Completion of the proposed transaction is subject to approval of MCAP stockholders; the receipt of certain regulatory approvals; all required filings under the HSR Act shall have been completed and any applicable waiting period (and any extension thereof) applicable to the consummation of the transaction under the HSR Act shall have expired or been terminated; Registration Statement shall have been declared effective; the shares of new parent common stock constituting the aggregate stock consideration and shares of new parent common stock issuable upon exercise of the exchanged options or the settlement of the exchanged units shall have been approved for listing on the Nasdaq Capital Market subject to notice of official issuance; execution of lock-up agreement; resignation of MCAP's officers and directors; resignation of AdTheorent's directors; execution of registration rights agreement; AdTheorent's provides written consent approving the transaction; and the aggregate cash held by  MCAP shall be equal to at least $258,125,000. The Boards of Directors of both MCAP and AdTheorent have unanimously approved the transaction MCAP Board unanimously recommend the shareholders to vote for the transaction. As of December 6, 2021, the registration statement has been declared effective and a special meeting of MCAP stockholders to consider the business combination is set for December 21, 2021. As on December 8, 2021, AdTheorent Intermediate, LLC and AdTheorent, LLC entered into a Business Combination Agreement Waiver to waive the Aggregate Cash Consideration closing condition. They have agreed to waive both the $140 million aggregate cash consideration closing condition and the $258.1 million available cash in trust closing condition contained in the business combination agreement. The transaction is expected to close in Q4 2021. The Business Combination is expected to close promptly after the special meeting of MCAP stockholders.
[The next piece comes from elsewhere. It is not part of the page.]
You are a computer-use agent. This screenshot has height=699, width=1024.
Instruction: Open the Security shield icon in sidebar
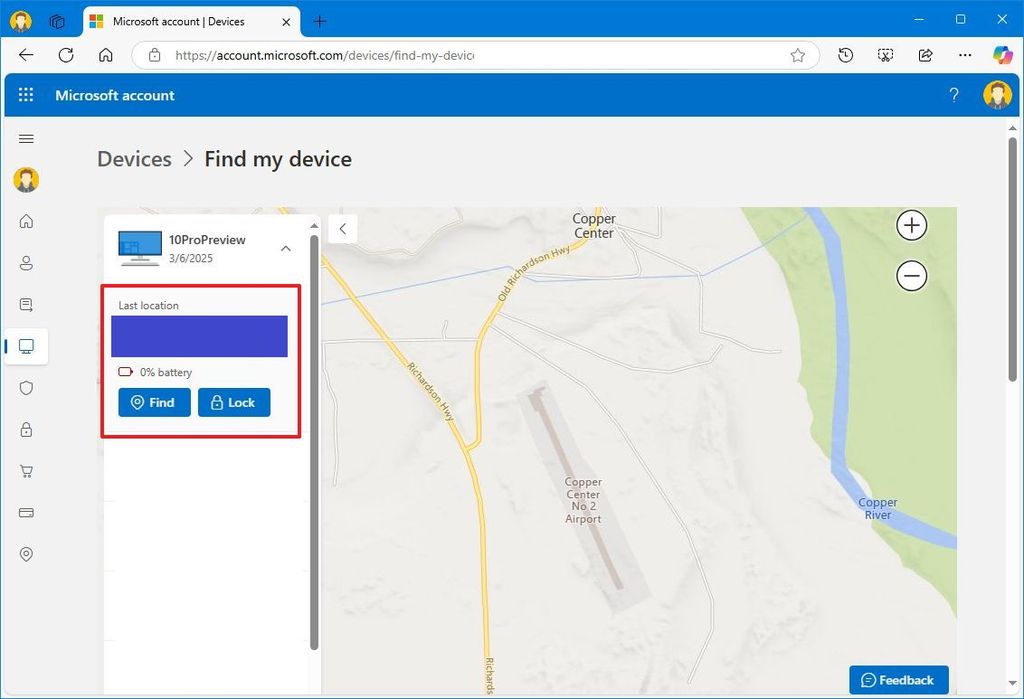26,387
Sanjay Chadda, Jennifer Pardi, Matthew Kratter, Chris Heasman, and Kevin Lynch of Canaccord Genuity LLC acted as exclusive financial advisor to AdTheorent. Bank of America Securities, Cowen and Canaccord Genuity were engaged as PIPE placement agents. Alan I. Annex of Greenberg Traurig and Nelson Mullins Riley & Scarborough are serving as legal advisors to MCAP while Steve Camahort, Amit Mehta, Payam Roshandel, James Shea, Dan Stellenberg and Jeffrey Ii, Jim Smulkowski, and Ron Ben-Yehuda of Paul Hastings LLP and Kirkland & Ellis are serving as legal advisors to AdTheorent. Union Square Advisors LLC is acting as broker in the transaction. Broadridge Financial Solutions, Inc. and MacKenzie Partners, Inc. acted as proxy solicitors and Mark Zimkind from Continental Stock Transfer & Trust Company acted as transfer agent to MCAP. PricewaterhouseCoopers LLP, Winterberry Group LLC, Greenberg, Traurig, PA, FGMK, LLC and Willis Towers Watson US LLC acted as a due diligence provider to MCAP. Cowen and Company and BofA Securities, Inc. acted as a financial advisors to MCAP. Drew Cardonick and Raymond Bogenrief from Greenberg Traurig, LLP acted as a legal advisor to Monroe Capital Management Advisors, LLC.